LayerZero Defends Its Protocol
In response, LayerZero’s CEO, Bryan Pellegrino, characterized Kelp’s allegations as “completely untrue,” stating that Kelp had initially employed the recommended multi-DVN setting but chose to manually downgrade to a 1-of-1 configuration. Pellegrino also indicated that an external audit would be conducted to fully assess the incident.
A spokesperson from LayerZero emphasized that defaults across their pathways are predominantly multi-DVN, explaining that instances where a 1-of-1 setup appears point to a “DeadDVN” intended to discourage improper configuration. Following the breach, LayerZero implemented a new policy prohibiting the signing of messages for any applications running a single verifier setup, an effort to bolster their security framework.
Kelp DAO has asserted that it was their team that alerted LayerZero of the exploit first, not the other way around.
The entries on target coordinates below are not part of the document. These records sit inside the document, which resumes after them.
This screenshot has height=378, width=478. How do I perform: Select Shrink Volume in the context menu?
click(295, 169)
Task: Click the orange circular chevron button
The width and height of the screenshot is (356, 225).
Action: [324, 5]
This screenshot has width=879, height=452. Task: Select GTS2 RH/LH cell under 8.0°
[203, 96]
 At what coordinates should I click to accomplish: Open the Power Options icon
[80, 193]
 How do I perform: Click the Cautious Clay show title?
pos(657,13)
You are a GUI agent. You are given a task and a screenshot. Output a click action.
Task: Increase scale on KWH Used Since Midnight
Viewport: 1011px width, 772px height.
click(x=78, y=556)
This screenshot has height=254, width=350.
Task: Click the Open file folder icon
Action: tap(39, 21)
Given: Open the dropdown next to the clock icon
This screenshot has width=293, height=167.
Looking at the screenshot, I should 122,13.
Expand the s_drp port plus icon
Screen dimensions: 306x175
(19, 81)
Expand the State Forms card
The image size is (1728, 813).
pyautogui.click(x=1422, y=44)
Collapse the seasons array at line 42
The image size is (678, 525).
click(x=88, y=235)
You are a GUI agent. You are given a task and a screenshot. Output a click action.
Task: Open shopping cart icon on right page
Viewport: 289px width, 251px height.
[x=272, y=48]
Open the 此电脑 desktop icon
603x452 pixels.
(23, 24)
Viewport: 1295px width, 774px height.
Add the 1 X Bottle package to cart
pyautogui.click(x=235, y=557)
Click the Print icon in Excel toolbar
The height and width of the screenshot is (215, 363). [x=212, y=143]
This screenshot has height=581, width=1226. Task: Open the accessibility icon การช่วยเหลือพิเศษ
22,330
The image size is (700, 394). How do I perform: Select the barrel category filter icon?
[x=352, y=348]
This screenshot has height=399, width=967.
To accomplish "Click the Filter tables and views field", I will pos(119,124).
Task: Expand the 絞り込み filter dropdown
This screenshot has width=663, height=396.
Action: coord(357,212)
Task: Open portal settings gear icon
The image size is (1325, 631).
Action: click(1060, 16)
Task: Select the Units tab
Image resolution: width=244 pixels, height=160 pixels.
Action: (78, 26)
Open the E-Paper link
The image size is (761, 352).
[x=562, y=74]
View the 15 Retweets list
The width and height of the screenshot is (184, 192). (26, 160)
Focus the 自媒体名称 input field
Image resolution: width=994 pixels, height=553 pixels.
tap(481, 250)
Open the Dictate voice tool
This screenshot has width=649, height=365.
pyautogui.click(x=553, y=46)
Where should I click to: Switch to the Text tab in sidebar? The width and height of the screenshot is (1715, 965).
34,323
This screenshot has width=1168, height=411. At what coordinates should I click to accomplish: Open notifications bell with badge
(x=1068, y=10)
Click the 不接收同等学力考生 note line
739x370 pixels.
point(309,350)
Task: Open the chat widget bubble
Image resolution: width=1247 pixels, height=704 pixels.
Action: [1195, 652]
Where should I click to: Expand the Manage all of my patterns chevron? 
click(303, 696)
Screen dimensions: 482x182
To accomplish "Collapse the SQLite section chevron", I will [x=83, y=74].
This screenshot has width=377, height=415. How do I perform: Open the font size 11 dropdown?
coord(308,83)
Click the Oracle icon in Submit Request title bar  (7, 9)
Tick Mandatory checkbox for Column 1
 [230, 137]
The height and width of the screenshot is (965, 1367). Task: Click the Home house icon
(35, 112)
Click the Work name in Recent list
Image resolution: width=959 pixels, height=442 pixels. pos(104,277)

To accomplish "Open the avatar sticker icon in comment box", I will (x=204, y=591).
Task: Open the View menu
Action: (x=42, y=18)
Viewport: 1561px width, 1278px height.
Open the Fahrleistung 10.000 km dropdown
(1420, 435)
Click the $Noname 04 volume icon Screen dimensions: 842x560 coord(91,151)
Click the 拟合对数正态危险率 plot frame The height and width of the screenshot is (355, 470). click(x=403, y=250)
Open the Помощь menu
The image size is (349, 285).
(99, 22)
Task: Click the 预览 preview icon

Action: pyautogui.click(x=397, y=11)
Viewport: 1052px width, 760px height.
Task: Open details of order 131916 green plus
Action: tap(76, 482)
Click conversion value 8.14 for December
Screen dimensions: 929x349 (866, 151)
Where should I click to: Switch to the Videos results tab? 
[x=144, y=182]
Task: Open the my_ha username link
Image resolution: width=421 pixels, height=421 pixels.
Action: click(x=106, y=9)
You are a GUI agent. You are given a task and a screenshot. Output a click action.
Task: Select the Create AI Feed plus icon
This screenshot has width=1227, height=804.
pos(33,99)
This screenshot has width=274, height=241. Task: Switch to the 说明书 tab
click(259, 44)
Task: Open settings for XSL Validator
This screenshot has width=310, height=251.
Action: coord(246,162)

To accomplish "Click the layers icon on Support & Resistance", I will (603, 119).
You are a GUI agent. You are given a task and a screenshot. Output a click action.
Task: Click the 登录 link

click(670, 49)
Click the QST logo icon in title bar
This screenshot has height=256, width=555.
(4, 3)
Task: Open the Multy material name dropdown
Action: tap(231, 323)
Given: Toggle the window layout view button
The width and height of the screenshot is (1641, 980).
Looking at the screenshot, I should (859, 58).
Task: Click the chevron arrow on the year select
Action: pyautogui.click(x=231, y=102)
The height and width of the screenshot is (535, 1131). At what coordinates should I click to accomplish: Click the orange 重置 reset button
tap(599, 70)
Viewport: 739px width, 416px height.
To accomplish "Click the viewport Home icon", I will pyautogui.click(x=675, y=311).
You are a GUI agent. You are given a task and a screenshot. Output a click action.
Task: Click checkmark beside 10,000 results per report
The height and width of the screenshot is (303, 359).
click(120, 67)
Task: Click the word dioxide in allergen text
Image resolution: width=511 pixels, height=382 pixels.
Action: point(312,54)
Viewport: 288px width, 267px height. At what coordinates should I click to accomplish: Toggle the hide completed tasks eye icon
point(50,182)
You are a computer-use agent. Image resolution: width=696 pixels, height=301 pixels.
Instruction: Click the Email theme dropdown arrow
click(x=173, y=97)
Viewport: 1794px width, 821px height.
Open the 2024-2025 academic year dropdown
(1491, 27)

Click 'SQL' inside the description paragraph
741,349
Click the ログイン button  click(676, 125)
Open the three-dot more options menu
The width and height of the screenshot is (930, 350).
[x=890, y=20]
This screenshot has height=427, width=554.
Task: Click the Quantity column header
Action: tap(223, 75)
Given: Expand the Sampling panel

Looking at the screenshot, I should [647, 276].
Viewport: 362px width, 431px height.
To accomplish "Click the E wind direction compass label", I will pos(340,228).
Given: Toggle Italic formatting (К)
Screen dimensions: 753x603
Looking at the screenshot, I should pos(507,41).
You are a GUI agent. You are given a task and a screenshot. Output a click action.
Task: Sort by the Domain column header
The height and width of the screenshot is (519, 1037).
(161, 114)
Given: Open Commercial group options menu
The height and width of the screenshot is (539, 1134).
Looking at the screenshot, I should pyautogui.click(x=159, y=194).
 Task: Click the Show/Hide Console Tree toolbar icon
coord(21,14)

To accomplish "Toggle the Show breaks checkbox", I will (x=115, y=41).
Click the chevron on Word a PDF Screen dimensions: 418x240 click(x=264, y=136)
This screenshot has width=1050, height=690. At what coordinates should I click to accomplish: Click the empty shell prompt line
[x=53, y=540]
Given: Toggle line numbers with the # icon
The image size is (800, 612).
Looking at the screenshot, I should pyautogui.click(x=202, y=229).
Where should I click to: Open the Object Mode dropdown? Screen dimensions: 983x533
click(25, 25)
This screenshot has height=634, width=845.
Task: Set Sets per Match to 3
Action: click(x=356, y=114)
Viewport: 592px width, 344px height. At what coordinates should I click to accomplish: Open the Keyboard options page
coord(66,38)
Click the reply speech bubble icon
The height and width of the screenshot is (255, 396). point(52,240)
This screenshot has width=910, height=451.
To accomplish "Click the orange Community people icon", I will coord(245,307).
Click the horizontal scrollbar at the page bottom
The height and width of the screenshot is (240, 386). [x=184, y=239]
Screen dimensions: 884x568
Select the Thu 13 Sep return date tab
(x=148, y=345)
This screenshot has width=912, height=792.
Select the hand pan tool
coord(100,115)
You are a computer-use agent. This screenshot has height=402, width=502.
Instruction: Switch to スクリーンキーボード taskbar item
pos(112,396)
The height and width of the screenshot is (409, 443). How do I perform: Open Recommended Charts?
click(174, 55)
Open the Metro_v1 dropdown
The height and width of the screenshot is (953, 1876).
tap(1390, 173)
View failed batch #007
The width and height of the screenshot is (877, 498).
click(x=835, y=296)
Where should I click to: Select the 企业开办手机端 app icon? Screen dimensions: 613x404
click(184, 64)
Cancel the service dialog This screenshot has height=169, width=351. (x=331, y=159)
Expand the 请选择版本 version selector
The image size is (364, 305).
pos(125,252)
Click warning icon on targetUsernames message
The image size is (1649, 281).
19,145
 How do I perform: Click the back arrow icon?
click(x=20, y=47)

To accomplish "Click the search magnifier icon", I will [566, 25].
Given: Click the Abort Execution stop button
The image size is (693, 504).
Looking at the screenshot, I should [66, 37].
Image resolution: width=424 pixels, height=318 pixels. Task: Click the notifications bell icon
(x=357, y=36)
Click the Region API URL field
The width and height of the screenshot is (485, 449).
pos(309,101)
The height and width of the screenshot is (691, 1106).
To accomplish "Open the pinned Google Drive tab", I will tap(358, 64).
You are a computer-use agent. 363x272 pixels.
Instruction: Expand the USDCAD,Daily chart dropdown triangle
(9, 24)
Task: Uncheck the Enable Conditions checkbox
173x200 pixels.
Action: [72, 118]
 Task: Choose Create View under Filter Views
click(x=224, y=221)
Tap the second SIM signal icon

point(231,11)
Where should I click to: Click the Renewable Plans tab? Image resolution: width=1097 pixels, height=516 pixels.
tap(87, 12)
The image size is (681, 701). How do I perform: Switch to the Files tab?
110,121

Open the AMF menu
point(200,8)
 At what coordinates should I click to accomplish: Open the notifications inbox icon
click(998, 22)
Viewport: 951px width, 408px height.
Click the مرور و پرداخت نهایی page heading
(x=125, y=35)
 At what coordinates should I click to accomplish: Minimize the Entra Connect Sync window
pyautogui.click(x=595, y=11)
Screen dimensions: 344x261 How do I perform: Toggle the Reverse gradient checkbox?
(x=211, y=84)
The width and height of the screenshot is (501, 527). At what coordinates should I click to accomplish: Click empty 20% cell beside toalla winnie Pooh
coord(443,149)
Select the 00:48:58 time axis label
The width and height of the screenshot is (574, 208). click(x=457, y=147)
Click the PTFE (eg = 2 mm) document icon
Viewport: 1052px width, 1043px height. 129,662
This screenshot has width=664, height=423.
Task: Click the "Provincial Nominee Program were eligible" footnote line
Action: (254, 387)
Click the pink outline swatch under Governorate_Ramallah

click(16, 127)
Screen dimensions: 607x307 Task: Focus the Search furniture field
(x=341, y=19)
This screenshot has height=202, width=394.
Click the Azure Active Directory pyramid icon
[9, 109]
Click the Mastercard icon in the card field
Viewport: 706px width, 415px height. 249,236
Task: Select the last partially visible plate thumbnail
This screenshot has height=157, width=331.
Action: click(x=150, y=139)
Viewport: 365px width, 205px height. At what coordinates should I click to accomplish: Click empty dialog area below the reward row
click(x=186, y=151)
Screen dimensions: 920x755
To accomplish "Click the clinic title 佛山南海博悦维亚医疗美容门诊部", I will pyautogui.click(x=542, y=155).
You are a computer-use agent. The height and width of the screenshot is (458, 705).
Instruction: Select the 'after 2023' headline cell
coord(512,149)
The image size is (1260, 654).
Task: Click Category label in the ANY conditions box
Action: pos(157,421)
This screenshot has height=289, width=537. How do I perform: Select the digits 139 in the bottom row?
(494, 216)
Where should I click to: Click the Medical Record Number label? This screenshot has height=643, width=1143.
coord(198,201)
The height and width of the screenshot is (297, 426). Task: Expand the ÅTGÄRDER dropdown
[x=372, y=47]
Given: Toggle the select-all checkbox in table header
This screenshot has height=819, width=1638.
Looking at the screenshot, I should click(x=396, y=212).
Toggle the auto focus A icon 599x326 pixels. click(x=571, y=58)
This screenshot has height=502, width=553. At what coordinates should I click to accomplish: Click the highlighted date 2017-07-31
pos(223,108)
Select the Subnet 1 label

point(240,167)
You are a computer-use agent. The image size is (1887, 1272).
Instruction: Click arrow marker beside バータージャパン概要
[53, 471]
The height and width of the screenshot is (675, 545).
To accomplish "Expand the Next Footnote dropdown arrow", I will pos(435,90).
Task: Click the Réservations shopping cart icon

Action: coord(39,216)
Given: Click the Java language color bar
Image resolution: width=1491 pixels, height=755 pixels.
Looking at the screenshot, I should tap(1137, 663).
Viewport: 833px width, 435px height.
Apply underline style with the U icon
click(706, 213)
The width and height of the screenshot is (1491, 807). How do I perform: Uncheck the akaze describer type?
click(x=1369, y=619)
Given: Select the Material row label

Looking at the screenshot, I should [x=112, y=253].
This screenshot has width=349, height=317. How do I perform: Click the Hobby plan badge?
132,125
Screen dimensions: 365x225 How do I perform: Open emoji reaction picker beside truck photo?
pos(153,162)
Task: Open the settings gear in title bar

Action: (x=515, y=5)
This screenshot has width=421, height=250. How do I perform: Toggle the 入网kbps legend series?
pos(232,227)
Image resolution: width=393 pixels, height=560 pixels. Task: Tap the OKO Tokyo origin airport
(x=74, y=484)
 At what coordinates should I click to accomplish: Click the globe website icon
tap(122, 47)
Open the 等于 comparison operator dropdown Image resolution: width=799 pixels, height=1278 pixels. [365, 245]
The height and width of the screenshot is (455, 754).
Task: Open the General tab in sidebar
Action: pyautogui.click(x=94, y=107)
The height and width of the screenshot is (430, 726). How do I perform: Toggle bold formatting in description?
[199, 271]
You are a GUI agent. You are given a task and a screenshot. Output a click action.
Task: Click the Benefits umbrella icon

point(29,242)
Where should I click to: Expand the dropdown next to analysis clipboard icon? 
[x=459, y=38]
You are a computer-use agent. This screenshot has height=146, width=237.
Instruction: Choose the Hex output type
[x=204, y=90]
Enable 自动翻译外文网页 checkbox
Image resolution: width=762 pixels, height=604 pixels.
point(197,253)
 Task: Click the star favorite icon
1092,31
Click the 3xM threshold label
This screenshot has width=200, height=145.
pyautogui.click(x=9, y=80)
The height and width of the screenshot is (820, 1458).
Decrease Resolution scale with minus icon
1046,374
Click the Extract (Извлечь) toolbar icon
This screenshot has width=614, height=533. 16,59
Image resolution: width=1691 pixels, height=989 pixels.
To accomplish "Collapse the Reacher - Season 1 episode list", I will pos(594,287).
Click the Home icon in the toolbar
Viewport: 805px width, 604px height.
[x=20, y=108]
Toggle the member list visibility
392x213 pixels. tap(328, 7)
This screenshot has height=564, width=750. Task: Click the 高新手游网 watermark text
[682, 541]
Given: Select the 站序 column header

In a decisive move, Kelp has begun migrating its rsETH from LayerZero’s OFT standard to Chainlink’s Cross-Chain Interoperability Protocol (CCIP), aiming to enhance its operational security moving forward.
As Kelp makes this transition, the lingering questions over the hack’s attribution and the efficacy of each protocol’s security measures pose broader implications for the DeFi space. Users and investors alike will be watching closely as Kelp struggles to recover from this substantial blow and cement their infrastructure against future threats.